The final scene of the first episode raised the specter of a “war” for control of our dreams, and I’m curious to see how that alarming notion plays out. This might sound like science fiction, and it is exactly that, science fiction at its best: a dramatized version of cutting-edge scientific findings, technological innovations, and cultural trends whose real-world consequences are just dawning on us. We are living in a world where various forces, some benign and others much less so, are competing for influence over our minds, in waking and in sleeping. “Falling Water” is poised to reflect that emerging reality back to us in a fictional medium that, paradoxically, will probably have a tangible impact on the real dreams of its viewers.
Having watched a lot of dream-related movies and television shows over the years, I can’t help but notice several visual and thematic references in “Falling Water,” all of which bode well for it future direction. Most viewers will immediately associate the show’s premise with the 2011 film Inception and its portrayal of skilled agents entering into other people’s dreams and trying to manipulate them. But “Falling Water” seems to be aiming for something bigger, more along the lines of the 1999 film The Matrix, with its mind-bending metaphysical combat and prophetic call for a new, more advanced kind of consciousness. More than either Inception or The Matrix, however, “Falling Water” goes deeper into the creepy depths of the collective unconscious, with an occult mystery theme that reminds me of the first excellent season of the 2014 TV show “True Detective.” Some of the visuals and epistemological paradoxes in “Falling Water” are strikingly reminiscent of the 1988 film “Jacob’s Ladder,” which used the Tibetan Book of the Dead as a template for describing a soldier’s journey through a nightmare world located somewhere between life and death. And there are several parallels to the Nightmare on Elm Street series of films, starting in 1984, which used schlocky special effects to dig deeply into the dark, festering corners of the American psyche. A striped shirt appears on a key character in “Falling Water,” which does make one wonder.

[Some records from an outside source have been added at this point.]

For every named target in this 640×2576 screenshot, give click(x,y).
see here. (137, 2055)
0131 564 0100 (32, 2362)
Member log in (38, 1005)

The touchstone for any show like this is always “Twin Peaks,” the David Lynch television series from the early 1990’s, which is set to reboot with new episodes soon (!!). “Twin Peaks” featured a dream-inspired FBI agent who tracked down an evil entity haunting people’s minds and forcing them to violate the laws and morals of the waking world. In its incredible beauty, emotional rawness, and surrealistic whimsy, “Twin Peaks” portrayed aspects of genuine dreaming in a more compelling way than perhaps America was ready to handle at the time. The first episode of “Falling Water” does not have any of the levity and comical weirdness of “Twin Peaks,” which may be a good thing at the start (no dwarves in red suits) but will hopefully appear in some form in later episodes. There’s bound to be lots of falling in this show; will there also be flying?